▶ Document text
+ + + + + + +
While in the edit panel, you can press Ctrl+S on Windows/Linux (or Cmd+S on OSX) and the rule will be saved back to the settings file. On saving, the regex is compiled to test if it's valid; if the test fails, a warning message is displayed and the saving operation is canceled.
To edit, insert, or delete rules, you can use the following command palette commands:
- RegReplace: Edit Regular Expression Rule
- RegReplace: Create New Regular Expression Rule
- RegReplace: Delete Regular Expression Rule
You can also test the regular expression from the edit panel. At the bottom of the panel, you should see the test
variable which will allow you to configure a sequence to run from the panel. Once configured, you can press Ctrl+F on Windows/Linux (or Cmd+F on OSX) to execute it. Keep in mind that you can run the current rule sequenced together with others in the test configuration to test how it plays with other rules. test
is not saved with the other settings, but is only good for the current session.
# ----------------------------------------------------------------------------------------
# test: Here you can setup a test command. This is not saved and is just used for this session.
# - replacements ([str]): A list of regex rules to sequence together.
# - find_only (bool): Highlight current find results and prompt for action.
# - action (str): Apply the given action (fold|unfold|mark|unmark|select).
# This overrides the default replace action.
# - options (dict): optional parameters for actions (see documentation for more info).
# - key (str): Unique name for highlighted region.
# - scope (str - default="invalid"): Scope name to use as the color.
# - style (str - default="outline"): Highlight style (solid|underline|outline).
# - multi_pass (bool): Repeatedly sweep with sequence to find all instances.
# - no_selection (bool): Overrides the "selection_only" setting and forces no selections.
# - regex_full_file_with_selections (bool): Apply regex search to full file then apply
# action to results under selections.
Depending on how the test command was configured, it may cause the panel to close, or you might accidentally close it by pressing Esc or running some other command. When closed, the currently opened rule is not lost and can be brought back by running the command palette command RegReplace: Show Edit Panel
(the command will only work if the panel has been opened at least once). You can also use the panel icon in the bottom left hand corner of the Sublime Text window (only on later versions of Sublime Text 3).
View Without Replacing
If you would like to simply view what the sequence would find, without carrying out any replacements, (aka "dry run") you can construct a command to highlight targets without replacing them (each pass could affect the end result, but this just shows all passes without predicting the replacements).
Just add the "find_only"
argument and set it to true
.
{
"caption": "Reg Replace: Remove Trailing Spaces",
"command": "reg_replace",
"args": {"replacements": ["remove_trailing_spaces"], "find_only": true}
},
A prompt will appear allowing you to replace the highlighted regions. Regions will be cleared on cancel.
+ + + + + + +
▶ Data section
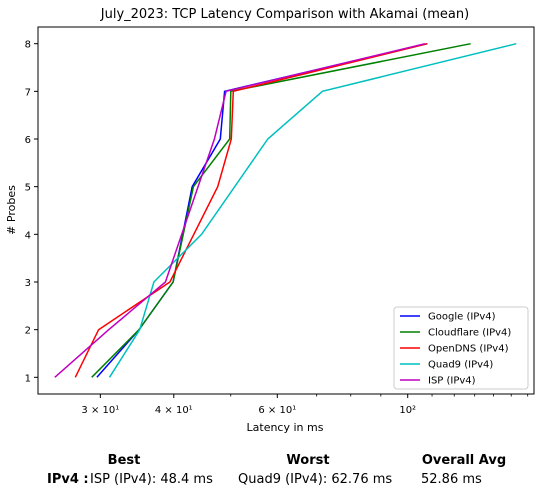  Describe the element at coordinates (32, 212) in the screenshot. I see `y-axis-ticks: 1 2 3 4 5 6 7 8` at that location. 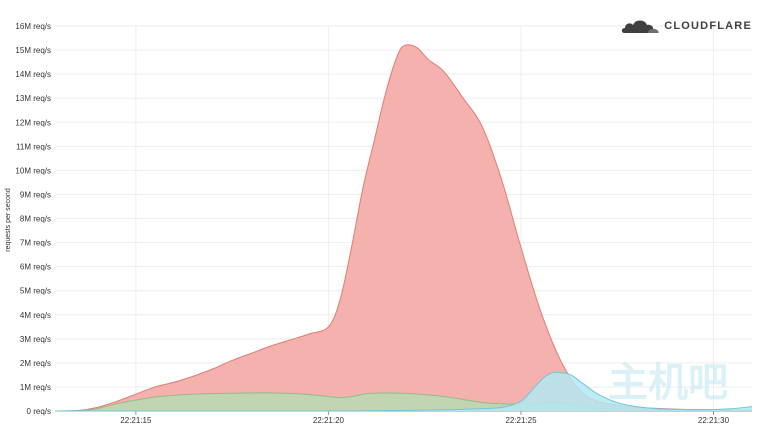 What do you see at coordinates (39, 412) in the screenshot?
I see `y-tick-label: 0 req/s` at bounding box center [39, 412].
+ + + + + + +
▶ Required action A
According to the RegReplace documentation, why is the regex compiled when a rule is saved from the edit panel, and what happens if that check fails?
▶ Required action B
Can you reproduce the RegReplace documentation word for word, between "# - key (str): Unique" and "results under selections.", inclusive?
The data play no part in what is asked here.

▶ Output A
The regex is compiled on saving to test whether it is valid. If the test fails, a warning message is displayed and the save is canceled.

▶ Output B
# - key (str): Unique name for highlighted region.
# - scope (str - default="invalid"): Scope name to use as the color.
# - style (str - default="outline"): Highlight style (solid|underline|outline).
# - multi_pass (bool): Repeatedly sweep with sequence to find all instances.
# - no_selection (bool): Overrides the "selection_only" setting and forces no selections.
# - regex_full_file_with_selections (bool): Apply regex search to full file then apply
# action to results under selections.